### WHAT IS REQUIRED
Exclude the pictures, then repeat exactly each line from the one containing "Where should I" to the final line of the records that follow.

### DATA SHOWN
[Start of Attachment]

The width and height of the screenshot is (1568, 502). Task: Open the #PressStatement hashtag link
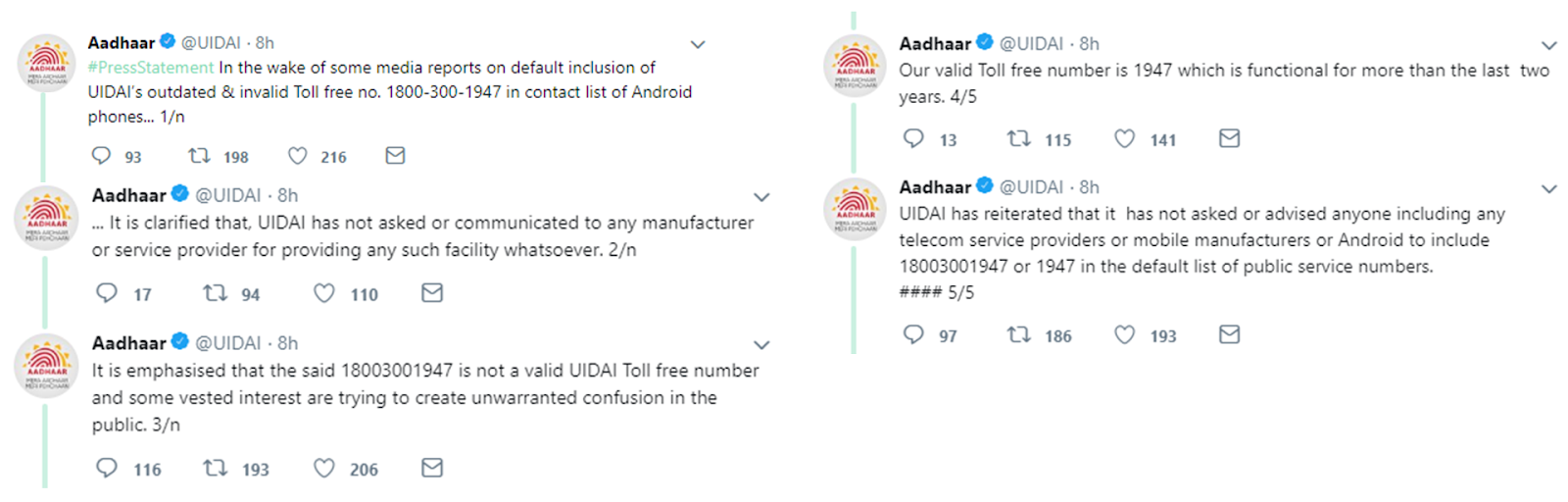tap(151, 68)
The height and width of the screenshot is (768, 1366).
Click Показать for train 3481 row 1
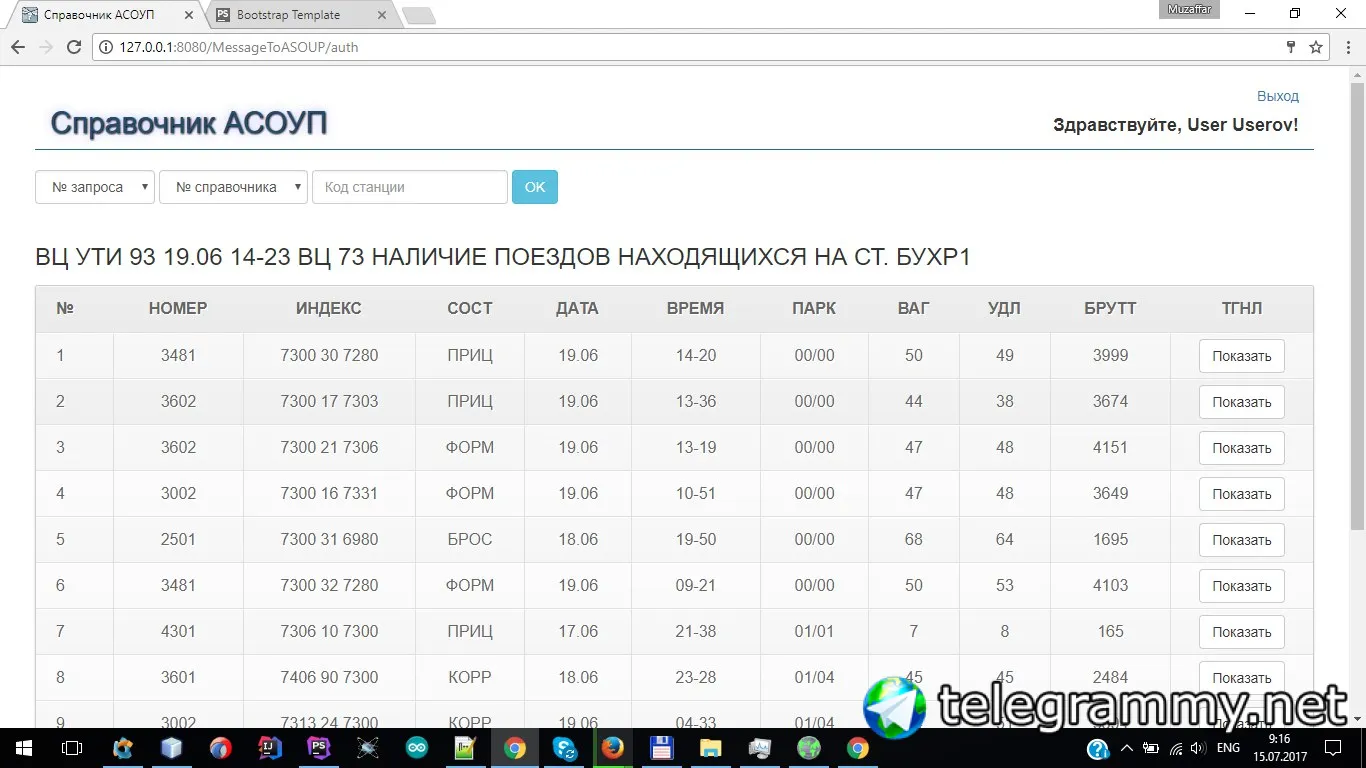tap(1241, 356)
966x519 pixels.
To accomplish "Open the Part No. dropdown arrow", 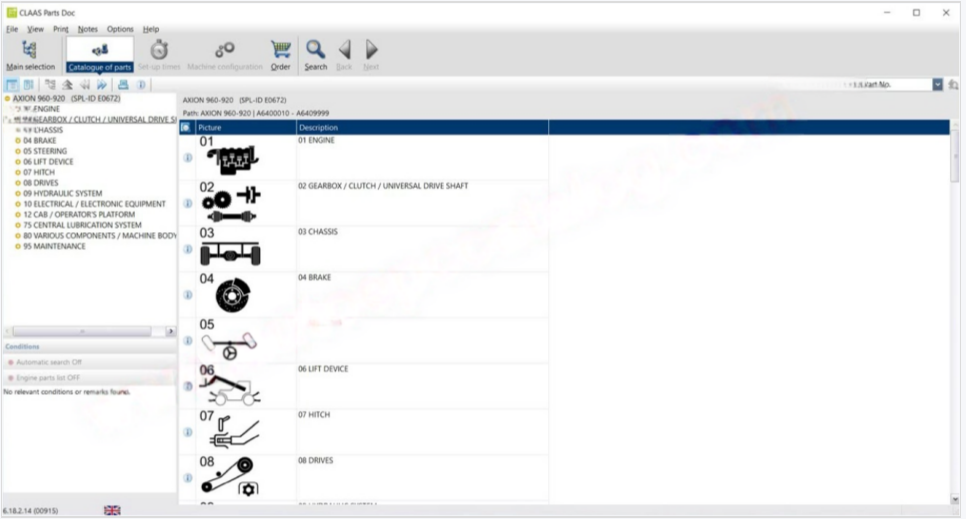I will tap(938, 85).
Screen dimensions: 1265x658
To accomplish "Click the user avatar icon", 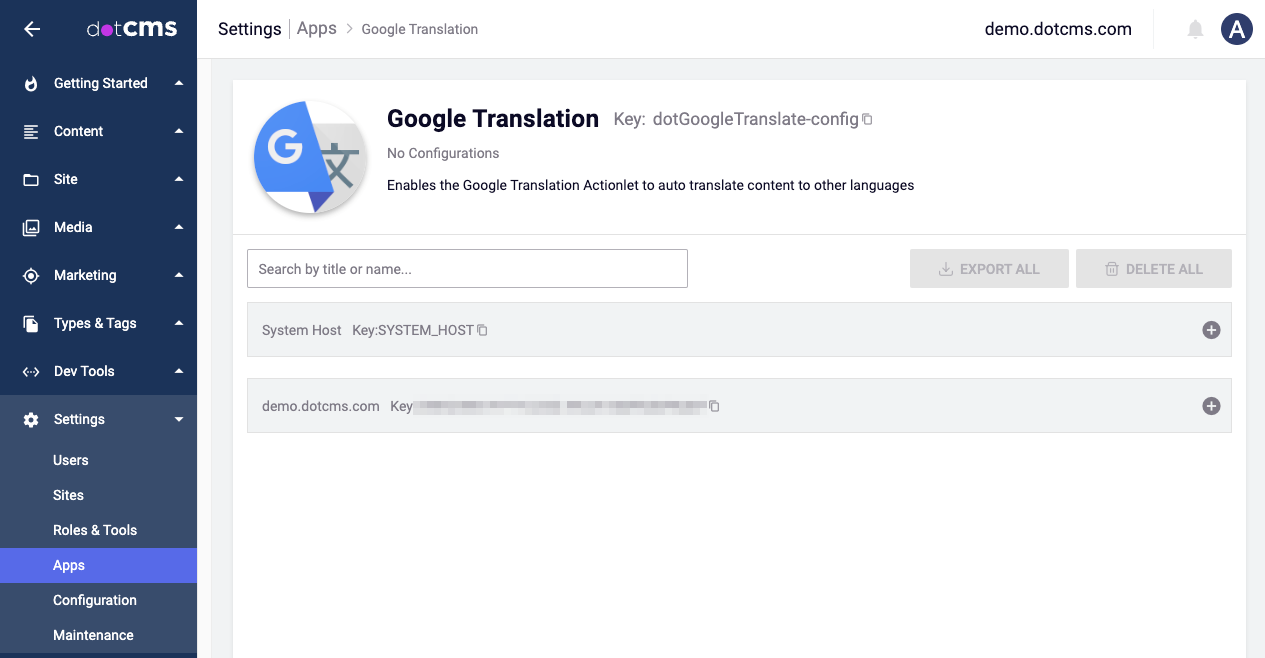I will [1237, 30].
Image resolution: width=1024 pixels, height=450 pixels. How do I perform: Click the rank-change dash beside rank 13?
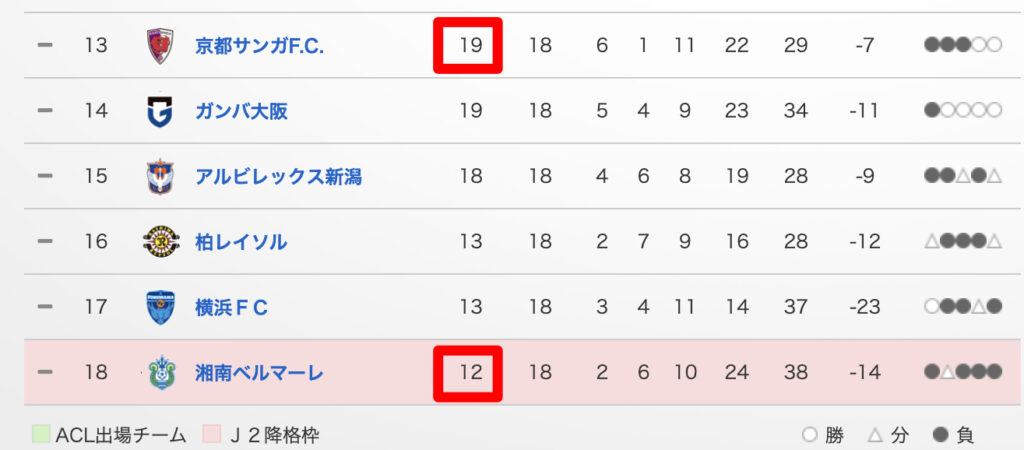click(x=44, y=46)
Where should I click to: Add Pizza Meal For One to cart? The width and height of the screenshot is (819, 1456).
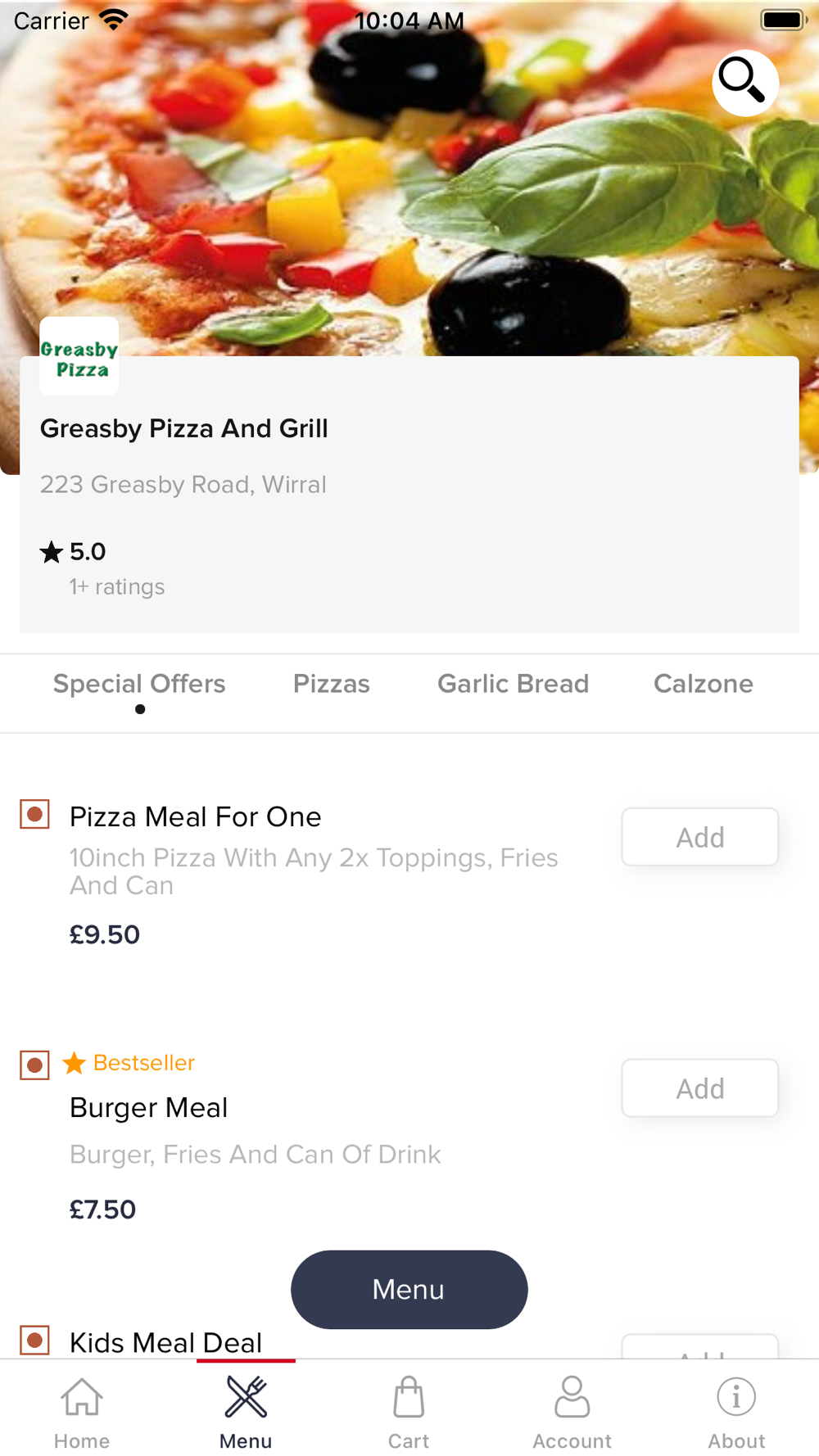tap(699, 837)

[End of Attachment]

### RESULT OF THE EXERCISE
Where should I click to: Add Pizza Meal For One to cart? The width and height of the screenshot is (819, 1456).
tap(699, 837)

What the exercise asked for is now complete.